略歴
昭和38 年3月:奈良女子大学理学部生物学科 卒業
昭和43 年3月:神戸大学医学部 卒業
昭和48 年6月:神戸大学医学部公衆衛生学講座 助手
昭和52 年7月:兵庫医科大学公衆衛生学講座 助教授
平成5年11 月:兵庫医科大学公衆衛生学講座 教授
平成15 年7月:内閣府食品安全委員会 委員(常勤)
講演要旨
数十年前までは食品の安全性を自らの五感に頼って判断していたが、冷蔵庫の普及や食品の衛生面が確保されるにつれて、賞味期限や産地、含有成分、加工方法など、全て表示されている文字を通してその安全性を判断するようになった。消費者は最近の抗菌グッズの普及と相まって、食品に対しても行政の監督の下、生産・製造者や流通業者が完全に安全な物を提供すべきであるという意識が強くなり、全ての食品に対してゼロリスクを求める風潮にある。
わが国でここまで消費者に安全、安心を求めさせるきっかけとなった要因の一つに、SE(牛海綿状脳症)の発生がある。1986
年英国で発生したBSE は、現在18 万頭強に及ぶ英国以外に、世界中の多くの国で現在も発生が続いている。
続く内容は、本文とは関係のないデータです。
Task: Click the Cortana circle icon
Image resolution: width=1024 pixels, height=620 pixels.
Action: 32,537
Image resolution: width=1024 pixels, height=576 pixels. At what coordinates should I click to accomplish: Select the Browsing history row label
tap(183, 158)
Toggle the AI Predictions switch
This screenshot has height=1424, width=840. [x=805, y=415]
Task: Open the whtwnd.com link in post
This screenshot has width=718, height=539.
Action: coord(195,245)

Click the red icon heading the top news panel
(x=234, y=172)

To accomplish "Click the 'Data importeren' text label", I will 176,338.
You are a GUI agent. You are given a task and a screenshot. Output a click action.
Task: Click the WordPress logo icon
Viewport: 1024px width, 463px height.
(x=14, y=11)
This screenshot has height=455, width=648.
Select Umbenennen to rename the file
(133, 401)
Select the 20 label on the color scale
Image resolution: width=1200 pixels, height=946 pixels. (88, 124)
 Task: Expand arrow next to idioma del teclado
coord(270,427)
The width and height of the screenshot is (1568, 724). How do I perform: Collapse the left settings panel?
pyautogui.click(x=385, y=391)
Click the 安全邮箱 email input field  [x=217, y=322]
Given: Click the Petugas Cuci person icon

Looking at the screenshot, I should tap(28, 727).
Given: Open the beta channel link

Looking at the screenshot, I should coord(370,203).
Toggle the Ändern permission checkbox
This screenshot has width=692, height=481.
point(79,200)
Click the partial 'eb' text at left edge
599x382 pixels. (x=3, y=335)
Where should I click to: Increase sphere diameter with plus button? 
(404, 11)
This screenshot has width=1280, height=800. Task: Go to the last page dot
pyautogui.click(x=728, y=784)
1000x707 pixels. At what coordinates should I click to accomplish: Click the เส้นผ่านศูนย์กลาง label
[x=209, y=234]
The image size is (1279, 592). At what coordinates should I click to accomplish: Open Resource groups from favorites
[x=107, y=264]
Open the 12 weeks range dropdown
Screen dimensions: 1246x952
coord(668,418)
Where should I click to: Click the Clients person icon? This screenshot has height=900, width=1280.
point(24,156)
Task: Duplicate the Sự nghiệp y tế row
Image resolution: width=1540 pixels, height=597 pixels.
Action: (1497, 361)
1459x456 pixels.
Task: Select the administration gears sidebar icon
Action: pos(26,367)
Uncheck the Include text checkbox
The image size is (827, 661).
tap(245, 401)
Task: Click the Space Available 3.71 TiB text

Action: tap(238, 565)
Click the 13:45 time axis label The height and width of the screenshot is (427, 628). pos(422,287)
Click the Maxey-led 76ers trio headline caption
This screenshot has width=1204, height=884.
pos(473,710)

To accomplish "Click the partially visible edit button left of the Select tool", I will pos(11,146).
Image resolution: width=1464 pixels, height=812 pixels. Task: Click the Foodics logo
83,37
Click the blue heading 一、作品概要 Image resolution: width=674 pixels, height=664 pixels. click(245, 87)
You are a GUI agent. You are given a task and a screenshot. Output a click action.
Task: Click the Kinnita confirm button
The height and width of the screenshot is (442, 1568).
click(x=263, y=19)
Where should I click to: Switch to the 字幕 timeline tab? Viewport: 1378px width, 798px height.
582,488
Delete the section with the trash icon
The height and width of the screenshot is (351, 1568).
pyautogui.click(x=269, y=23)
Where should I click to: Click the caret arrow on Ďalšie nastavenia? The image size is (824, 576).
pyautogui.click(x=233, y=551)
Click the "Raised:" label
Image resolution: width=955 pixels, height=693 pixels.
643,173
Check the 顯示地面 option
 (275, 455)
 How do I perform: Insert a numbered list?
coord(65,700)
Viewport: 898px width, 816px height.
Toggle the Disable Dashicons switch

さらに1996 年には、人の変異型クロイツヘルト・ヤコブ病がBSE 発症牛の危険部位を食べることにより発症することが報告された。わが国は自国にはBSE
は発症しないと高をくくっていたところ、2001 年9月、BSE 感染牛が確認されたことにより、政府の食品に対する安全管理に対して、国民に強い不信と不安を抱かせる結果となった。この危機を乗り切るため、同年10
月、直ちに牛の全頭検査を行い、この措置が食の安全を確保する重要な施策であるという誤った認識を国民に与える結果となった。
さらに食の安全に関する評価と管理が同一省庁で行っていたことが、消費者を軽視した生産者よりの施策であったという反省から、平成15
年5月食品安全基本法が制定され、7月1日施行された。この法律により設置された食品安全委員会は、国民の健康の保護が最も重要であるとの認識に立ち、食品安全行政にリスク分析手法を導入し、食品中の有害物質に対するリスク評価(食品健康影響評価)を科学的に中立公正な立場で行うことを大きな役割としている。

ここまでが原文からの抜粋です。